**Extracted information:**
--- START ---

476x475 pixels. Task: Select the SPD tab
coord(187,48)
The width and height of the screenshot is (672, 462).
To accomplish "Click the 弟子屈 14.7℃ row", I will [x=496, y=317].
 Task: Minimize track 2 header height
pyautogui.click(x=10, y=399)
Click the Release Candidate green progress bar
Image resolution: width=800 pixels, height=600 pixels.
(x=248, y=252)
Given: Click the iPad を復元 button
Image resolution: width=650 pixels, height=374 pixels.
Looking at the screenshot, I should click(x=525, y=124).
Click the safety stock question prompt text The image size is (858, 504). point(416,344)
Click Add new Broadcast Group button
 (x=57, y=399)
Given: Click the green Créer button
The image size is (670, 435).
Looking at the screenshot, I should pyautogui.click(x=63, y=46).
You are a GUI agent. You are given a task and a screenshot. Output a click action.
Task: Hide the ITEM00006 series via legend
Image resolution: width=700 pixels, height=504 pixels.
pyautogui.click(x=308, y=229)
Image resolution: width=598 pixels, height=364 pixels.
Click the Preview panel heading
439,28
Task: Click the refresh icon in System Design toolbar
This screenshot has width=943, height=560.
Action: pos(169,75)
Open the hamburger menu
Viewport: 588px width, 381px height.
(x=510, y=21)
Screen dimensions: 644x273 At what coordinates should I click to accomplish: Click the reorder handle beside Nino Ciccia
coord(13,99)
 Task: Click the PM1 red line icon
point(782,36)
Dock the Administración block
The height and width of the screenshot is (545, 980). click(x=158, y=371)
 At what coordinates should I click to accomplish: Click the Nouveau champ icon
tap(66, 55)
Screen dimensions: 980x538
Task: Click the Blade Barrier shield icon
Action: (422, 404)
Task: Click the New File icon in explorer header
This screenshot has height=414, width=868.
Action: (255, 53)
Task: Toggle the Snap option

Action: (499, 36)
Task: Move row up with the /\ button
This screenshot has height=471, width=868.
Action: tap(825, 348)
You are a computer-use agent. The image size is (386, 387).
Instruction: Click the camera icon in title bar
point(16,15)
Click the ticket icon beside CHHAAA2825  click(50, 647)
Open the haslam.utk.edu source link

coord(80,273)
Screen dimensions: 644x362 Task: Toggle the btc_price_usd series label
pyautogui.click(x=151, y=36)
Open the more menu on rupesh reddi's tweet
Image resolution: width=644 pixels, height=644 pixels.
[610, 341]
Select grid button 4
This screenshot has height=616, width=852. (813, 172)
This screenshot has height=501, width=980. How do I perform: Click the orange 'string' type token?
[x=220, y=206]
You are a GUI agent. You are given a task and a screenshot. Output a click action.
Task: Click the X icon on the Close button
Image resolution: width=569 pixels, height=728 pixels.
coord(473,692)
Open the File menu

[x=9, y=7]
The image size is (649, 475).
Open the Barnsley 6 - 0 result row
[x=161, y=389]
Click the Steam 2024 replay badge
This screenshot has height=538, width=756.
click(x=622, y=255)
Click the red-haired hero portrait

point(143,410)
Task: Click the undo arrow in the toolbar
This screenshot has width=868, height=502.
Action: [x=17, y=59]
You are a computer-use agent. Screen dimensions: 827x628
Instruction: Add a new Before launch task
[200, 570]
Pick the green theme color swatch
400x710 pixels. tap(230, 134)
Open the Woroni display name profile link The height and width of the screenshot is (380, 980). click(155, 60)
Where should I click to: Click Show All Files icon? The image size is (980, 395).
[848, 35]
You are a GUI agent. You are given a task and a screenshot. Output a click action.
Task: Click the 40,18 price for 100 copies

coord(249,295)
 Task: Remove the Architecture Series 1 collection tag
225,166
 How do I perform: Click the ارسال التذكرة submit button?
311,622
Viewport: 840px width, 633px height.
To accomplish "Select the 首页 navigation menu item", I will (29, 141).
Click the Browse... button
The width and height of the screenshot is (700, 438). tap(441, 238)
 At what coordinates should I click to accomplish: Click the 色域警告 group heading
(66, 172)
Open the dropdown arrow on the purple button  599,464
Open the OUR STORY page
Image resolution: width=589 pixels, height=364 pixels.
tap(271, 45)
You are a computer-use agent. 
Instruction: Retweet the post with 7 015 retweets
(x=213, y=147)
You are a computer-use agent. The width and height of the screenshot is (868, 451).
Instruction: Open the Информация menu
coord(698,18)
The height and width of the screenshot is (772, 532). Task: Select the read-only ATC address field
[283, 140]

--- END ---

**Description of the task:** Each line of the records above should be copied exactly.

**Written answer:**
476x475 pixels. Task: Select the SPD tab
coord(187,48)
The width and height of the screenshot is (672, 462).
To accomplish "Click the 弟子屈 14.7℃ row", I will [x=496, y=317].
 Task: Minimize track 2 header height
pyautogui.click(x=10, y=399)
Click the Release Candidate green progress bar
Image resolution: width=800 pixels, height=600 pixels.
(x=248, y=252)
Given: Click the iPad を復元 button
Image resolution: width=650 pixels, height=374 pixels.
Looking at the screenshot, I should click(x=525, y=124).
Click the safety stock question prompt text The image size is (858, 504). point(416,344)
Click Add new Broadcast Group button
 (x=57, y=399)
Given: Click the green Créer button
The image size is (670, 435).
Looking at the screenshot, I should pyautogui.click(x=63, y=46).
You are a GUI agent. You are given a task and a screenshot. Output a click action.
Task: Hide the ITEM00006 series via legend
Image resolution: width=700 pixels, height=504 pixels.
pyautogui.click(x=308, y=229)
Image resolution: width=598 pixels, height=364 pixels.
Click the Preview panel heading
439,28
Task: Click the refresh icon in System Design toolbar
This screenshot has width=943, height=560.
Action: pos(169,75)
Open the hamburger menu
Viewport: 588px width, 381px height.
(x=510, y=21)
Screen dimensions: 644x273 At what coordinates should I click to accomplish: Click the reorder handle beside Nino Ciccia
coord(13,99)
 Task: Click the PM1 red line icon
point(782,36)
Dock the Administración block
The height and width of the screenshot is (545, 980). click(x=158, y=371)
 At what coordinates should I click to accomplish: Click the Nouveau champ icon
tap(66, 55)
Screen dimensions: 980x538
Task: Click the Blade Barrier shield icon
Action: (422, 404)
Task: Click the New File icon in explorer header
This screenshot has height=414, width=868.
Action: (255, 53)
Task: Toggle the Snap option

Action: (499, 36)
Task: Move row up with the /\ button
This screenshot has height=471, width=868.
Action: tap(825, 348)
You are a computer-use agent. The image size is (386, 387).
Instruction: Click the camera icon in title bar
point(16,15)
Click the ticket icon beside CHHAAA2825  click(50, 647)
Open the haslam.utk.edu source link

coord(80,273)
Screen dimensions: 644x362 Task: Toggle the btc_price_usd series label
pyautogui.click(x=151, y=36)
Open the more menu on rupesh reddi's tweet
Image resolution: width=644 pixels, height=644 pixels.
[610, 341]
Select grid button 4
This screenshot has height=616, width=852. (813, 172)
This screenshot has height=501, width=980. How do I perform: Click the orange 'string' type token?
[x=220, y=206]
You are a GUI agent. You are given a task and a screenshot. Output a click action.
Task: Click the X icon on the Close button
Image resolution: width=569 pixels, height=728 pixels.
coord(473,692)
Open the File menu

[x=9, y=7]
The image size is (649, 475).
Open the Barnsley 6 - 0 result row
[x=161, y=389]
Click the Steam 2024 replay badge
This screenshot has height=538, width=756.
click(x=622, y=255)
Click the red-haired hero portrait

point(143,410)
Task: Click the undo arrow in the toolbar
This screenshot has width=868, height=502.
Action: [x=17, y=59]
You are a computer-use agent. Screen dimensions: 827x628
Instruction: Add a new Before launch task
[200, 570]
Pick the green theme color swatch
400x710 pixels. tap(230, 134)
Open the Woroni display name profile link The height and width of the screenshot is (380, 980). click(155, 60)
Where should I click to: Click Show All Files icon? The image size is (980, 395).
[848, 35]
You are a GUI agent. You are given a task and a screenshot. Output a click action.
Task: Click the 40,18 price for 100 copies

coord(249,295)
 Task: Remove the Architecture Series 1 collection tag
225,166
 How do I perform: Click the ارسال التذكرة submit button?
311,622
Viewport: 840px width, 633px height.
To accomplish "Select the 首页 navigation menu item", I will (29, 141).
Click the Browse... button
The width and height of the screenshot is (700, 438). tap(441, 238)
 At what coordinates should I click to accomplish: Click the 色域警告 group heading
(66, 172)
Open the dropdown arrow on the purple button  599,464
Open the OUR STORY page
Image resolution: width=589 pixels, height=364 pixels.
tap(271, 45)
You are a computer-use agent. 
Instruction: Retweet the post with 7 015 retweets
(x=213, y=147)
You are a computer-use agent. The width and height of the screenshot is (868, 451).
Instruction: Open the Информация menu
coord(698,18)
The height and width of the screenshot is (772, 532). Task: Select the read-only ATC address field
[283, 140]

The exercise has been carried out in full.